Беспорядки продолжались несколько дней и охватили другие города, в том числе Бирмингем.
В среду после обеда посыпались сообщения о массовом присутствии полицейских на улицах, о толпах мятежников в центре города и о стихийных отдельных группах мародеров, болтавшихся на окраинах, и Иэну в тот день посоветовали свернуть вечерние занятия пораньше и отпустить всех по домам.
Покидая через несколько минут здание на Колмор-роу, Иэн тут же понял, что в городе все не как обычно. Сотни молодых людей высыпали на улицы, многие — в толстовках с капюшонами, лица скрыты. Столько же, если не больше, было вокруг и полицейских в светящихся жилетах и со щитами. Несмотря на то что попадались белые протестующие и черные полицейские, противостояние казалось бесспорно расовым. Путь домой был к западу и занимал у Иэна несколько минут, но из природного любопытства он решил немного побыть в городе, побродить в толпе, дух которой сейчас, казалось, был скорее скучающим без цели, нежели накаленным.

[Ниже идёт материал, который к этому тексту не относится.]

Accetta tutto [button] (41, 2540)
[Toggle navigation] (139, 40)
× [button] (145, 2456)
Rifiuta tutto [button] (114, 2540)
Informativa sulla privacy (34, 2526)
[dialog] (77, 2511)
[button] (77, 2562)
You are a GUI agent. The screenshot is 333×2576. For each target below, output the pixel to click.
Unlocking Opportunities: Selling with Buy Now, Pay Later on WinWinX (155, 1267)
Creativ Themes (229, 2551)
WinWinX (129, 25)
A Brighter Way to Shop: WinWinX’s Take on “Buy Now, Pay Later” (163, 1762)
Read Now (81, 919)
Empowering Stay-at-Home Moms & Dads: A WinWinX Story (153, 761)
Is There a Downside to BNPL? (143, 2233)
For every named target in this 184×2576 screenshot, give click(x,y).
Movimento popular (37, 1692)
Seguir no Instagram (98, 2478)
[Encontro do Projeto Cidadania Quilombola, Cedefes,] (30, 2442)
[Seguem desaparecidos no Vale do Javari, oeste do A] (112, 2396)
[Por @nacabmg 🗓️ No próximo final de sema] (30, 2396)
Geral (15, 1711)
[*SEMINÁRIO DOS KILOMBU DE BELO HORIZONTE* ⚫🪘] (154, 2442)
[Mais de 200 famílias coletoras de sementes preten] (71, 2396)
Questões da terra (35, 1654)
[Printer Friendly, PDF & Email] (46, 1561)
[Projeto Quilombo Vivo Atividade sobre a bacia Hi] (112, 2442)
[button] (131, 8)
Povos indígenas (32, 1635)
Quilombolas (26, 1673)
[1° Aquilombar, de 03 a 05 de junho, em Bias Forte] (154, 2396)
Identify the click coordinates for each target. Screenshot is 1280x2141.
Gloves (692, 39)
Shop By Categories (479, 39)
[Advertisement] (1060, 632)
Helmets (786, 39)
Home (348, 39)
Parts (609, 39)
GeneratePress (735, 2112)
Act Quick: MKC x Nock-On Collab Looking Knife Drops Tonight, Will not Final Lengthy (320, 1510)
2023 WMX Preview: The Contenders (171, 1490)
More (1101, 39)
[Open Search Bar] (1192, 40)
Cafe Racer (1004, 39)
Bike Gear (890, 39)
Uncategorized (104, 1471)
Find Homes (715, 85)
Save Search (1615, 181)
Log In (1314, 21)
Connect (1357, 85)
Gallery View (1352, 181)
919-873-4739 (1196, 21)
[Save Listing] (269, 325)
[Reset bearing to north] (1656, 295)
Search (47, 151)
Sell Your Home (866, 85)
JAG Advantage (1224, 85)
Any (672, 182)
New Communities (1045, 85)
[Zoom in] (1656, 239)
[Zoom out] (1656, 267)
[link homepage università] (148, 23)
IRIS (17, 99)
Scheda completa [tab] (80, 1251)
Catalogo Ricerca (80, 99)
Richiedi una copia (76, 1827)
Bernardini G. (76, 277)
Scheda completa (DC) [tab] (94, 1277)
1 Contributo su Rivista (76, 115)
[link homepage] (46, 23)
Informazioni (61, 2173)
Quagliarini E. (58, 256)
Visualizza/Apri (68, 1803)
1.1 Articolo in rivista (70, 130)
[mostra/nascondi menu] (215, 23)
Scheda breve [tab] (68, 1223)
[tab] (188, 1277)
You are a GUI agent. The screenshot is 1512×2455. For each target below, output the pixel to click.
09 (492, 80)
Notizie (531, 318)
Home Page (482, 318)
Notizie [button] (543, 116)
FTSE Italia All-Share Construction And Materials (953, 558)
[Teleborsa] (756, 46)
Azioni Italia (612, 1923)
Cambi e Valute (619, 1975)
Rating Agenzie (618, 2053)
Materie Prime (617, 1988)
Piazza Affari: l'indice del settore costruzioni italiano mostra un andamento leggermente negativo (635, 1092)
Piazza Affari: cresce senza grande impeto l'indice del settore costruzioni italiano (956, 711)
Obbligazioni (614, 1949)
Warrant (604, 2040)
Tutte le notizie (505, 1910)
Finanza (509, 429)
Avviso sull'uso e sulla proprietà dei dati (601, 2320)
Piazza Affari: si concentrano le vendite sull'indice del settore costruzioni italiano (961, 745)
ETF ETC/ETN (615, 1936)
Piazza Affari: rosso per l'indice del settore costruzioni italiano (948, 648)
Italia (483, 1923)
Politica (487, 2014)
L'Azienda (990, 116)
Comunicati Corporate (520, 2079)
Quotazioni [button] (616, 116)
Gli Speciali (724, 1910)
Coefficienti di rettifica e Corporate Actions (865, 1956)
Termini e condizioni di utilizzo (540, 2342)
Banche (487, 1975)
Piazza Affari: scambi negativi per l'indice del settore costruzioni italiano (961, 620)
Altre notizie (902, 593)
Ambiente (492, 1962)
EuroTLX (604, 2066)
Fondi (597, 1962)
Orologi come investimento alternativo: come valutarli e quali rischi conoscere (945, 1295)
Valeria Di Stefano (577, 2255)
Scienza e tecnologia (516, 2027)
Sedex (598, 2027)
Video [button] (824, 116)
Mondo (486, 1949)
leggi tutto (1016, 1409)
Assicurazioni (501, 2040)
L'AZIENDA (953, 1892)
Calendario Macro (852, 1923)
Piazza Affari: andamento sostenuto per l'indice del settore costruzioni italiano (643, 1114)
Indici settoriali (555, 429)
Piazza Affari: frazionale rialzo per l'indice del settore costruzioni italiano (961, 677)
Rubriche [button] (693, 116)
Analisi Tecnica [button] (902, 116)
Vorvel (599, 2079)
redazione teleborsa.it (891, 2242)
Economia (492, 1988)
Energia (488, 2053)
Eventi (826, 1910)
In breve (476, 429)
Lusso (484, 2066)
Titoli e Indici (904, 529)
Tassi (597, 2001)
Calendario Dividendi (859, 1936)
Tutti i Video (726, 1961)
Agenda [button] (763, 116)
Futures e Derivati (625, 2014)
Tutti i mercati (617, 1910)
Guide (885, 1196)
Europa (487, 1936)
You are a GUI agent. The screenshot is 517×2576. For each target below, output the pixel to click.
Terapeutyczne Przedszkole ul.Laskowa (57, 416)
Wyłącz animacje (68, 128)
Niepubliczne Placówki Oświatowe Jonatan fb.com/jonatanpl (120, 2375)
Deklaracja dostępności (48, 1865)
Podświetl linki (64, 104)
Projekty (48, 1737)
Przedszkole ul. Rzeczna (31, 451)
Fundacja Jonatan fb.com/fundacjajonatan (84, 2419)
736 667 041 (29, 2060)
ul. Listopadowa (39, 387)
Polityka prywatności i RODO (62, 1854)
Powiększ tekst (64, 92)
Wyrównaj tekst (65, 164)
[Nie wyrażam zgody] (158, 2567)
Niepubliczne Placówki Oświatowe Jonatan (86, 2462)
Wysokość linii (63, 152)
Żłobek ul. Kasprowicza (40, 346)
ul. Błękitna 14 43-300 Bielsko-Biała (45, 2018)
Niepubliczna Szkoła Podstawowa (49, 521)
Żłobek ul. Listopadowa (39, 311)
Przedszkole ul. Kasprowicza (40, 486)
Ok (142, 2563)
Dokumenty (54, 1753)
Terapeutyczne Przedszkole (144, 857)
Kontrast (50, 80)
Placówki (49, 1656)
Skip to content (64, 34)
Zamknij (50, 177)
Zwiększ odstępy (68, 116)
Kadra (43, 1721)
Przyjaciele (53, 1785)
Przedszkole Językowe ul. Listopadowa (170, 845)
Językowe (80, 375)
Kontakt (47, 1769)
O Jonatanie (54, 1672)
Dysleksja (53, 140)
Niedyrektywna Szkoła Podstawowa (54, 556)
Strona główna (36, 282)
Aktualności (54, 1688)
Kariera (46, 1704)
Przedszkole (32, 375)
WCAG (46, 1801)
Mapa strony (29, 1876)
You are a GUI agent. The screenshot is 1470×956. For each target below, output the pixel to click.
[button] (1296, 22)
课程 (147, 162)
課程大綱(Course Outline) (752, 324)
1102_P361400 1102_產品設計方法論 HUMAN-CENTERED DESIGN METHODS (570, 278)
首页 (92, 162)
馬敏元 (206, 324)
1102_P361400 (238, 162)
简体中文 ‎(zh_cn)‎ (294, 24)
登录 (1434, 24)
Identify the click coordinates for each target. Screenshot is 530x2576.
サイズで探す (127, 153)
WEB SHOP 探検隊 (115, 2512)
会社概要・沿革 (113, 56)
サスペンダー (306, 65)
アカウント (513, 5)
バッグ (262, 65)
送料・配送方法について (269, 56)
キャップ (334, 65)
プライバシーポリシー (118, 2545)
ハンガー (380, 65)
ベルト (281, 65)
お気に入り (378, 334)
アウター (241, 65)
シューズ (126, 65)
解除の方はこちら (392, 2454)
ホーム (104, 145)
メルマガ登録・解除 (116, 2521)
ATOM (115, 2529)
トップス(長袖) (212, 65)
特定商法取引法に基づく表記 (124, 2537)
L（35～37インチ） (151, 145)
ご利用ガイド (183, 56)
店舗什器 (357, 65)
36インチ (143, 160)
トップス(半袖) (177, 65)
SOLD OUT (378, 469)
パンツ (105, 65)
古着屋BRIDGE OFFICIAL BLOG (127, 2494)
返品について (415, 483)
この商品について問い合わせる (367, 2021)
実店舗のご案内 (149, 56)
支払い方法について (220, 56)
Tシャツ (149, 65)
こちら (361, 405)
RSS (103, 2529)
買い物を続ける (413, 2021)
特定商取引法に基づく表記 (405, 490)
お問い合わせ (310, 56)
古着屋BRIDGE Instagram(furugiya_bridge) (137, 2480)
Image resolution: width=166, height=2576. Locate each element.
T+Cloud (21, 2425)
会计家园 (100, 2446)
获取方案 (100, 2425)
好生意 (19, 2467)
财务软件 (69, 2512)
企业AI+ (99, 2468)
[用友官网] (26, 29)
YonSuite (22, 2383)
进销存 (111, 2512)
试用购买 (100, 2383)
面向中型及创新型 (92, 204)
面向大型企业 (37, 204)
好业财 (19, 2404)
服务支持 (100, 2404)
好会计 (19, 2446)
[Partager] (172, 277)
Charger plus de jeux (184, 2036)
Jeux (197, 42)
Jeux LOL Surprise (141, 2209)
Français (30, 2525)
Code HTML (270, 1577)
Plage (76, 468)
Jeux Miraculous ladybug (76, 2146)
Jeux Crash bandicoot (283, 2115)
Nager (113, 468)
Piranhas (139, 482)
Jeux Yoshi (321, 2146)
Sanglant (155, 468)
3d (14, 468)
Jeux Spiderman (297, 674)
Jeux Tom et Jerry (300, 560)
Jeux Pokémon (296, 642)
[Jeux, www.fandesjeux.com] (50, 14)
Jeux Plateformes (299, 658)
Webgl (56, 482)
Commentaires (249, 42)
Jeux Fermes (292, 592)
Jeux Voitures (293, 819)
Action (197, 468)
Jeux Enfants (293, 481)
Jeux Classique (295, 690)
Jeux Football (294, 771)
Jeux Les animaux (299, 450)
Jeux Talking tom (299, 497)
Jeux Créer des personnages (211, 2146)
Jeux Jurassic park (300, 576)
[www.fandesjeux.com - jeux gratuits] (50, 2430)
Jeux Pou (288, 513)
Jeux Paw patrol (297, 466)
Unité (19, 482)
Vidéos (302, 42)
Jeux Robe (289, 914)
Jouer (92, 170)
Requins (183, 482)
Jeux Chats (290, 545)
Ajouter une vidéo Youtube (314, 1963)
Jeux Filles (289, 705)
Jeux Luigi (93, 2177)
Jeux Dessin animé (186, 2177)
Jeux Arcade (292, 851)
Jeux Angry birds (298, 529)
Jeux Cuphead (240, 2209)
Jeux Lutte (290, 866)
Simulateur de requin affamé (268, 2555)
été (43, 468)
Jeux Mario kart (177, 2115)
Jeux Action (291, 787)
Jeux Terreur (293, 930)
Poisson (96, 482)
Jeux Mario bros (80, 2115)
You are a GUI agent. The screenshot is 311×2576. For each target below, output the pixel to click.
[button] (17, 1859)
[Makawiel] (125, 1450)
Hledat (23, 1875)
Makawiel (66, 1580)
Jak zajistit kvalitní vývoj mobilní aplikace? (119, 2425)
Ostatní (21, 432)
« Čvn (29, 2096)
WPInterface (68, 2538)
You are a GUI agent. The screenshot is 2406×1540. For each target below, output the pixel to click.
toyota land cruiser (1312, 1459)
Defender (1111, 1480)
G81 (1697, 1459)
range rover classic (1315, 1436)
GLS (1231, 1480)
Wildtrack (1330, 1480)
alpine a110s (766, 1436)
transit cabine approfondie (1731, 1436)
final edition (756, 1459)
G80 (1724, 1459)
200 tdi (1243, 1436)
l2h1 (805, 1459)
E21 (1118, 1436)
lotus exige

Завершался жаркий августовский день, и, несмотря на беспорядки, многие все еще пытались пройтись по магазинам или просто добраться из одной части города в другую. Опять-таки, в основном то была молодежь, но попадались и пожилые покупатели, и дети на вечерней прогулке с родителями. Полиция орала в мегафоны на всех, чтобы расходились, расступались, чтобы ради собственной безопасности шли домой. Иэн продрался сквозь малоподвижную, путаную толпу и преодолел Черри-стрит до Корпорейшн-стрит. Задумался, нет ли где-то рядом его друга Саймона Бишопа. Они с Саймоном росли в Кёрнел-Магне вместе, Саймон теперь был полицейским второго уровня в территориальной группе поддержки полиции Уэст-Мёрсии. Работал он в Вулверхэмптоне и последнее время нес службу в основном за столом, но Иэн знал, что пару лет назад Саймон записался добровольцем на усиленную подготовку к подавлению уличных беспорядков, и в такой вот день его, скорее всего, вывели бы на улицы. Сегодня в центр Бирмингема небось стянули всех до единого полицейских запада Средней Англии — если судить по их количеству.
Иэн остановился у «Макдоналдса» и коротко переговорил с молодой женщиной, медлившей в нерешительности вместе со своей дочкой-подростком.
— Хочу добраться до станции «Нью-стрит», — говорила она, — но к ней не подойдешь.
— Давайте, — сказал он, — перекинемся с ними парой слов. Должны пропустить.
Он направился под горку, вниз по Корпорейшн-стрит к Нью-стрит, проталкиваясь сквозь толпу и время от времени проверяя, поспевают ли за ним женщина с девочкой. Большинство людей расступалось и пропускало их, но попадались группы молодежи (прямо-таки детворы), державшейся решительно враждебно, — эти отказывались уступать или даже смыкали ряды, не давая пройти. Но самыми сомкнутыми, как выяснил Иэн, была шеренга полицейских, не пускавших на Нью-стрит.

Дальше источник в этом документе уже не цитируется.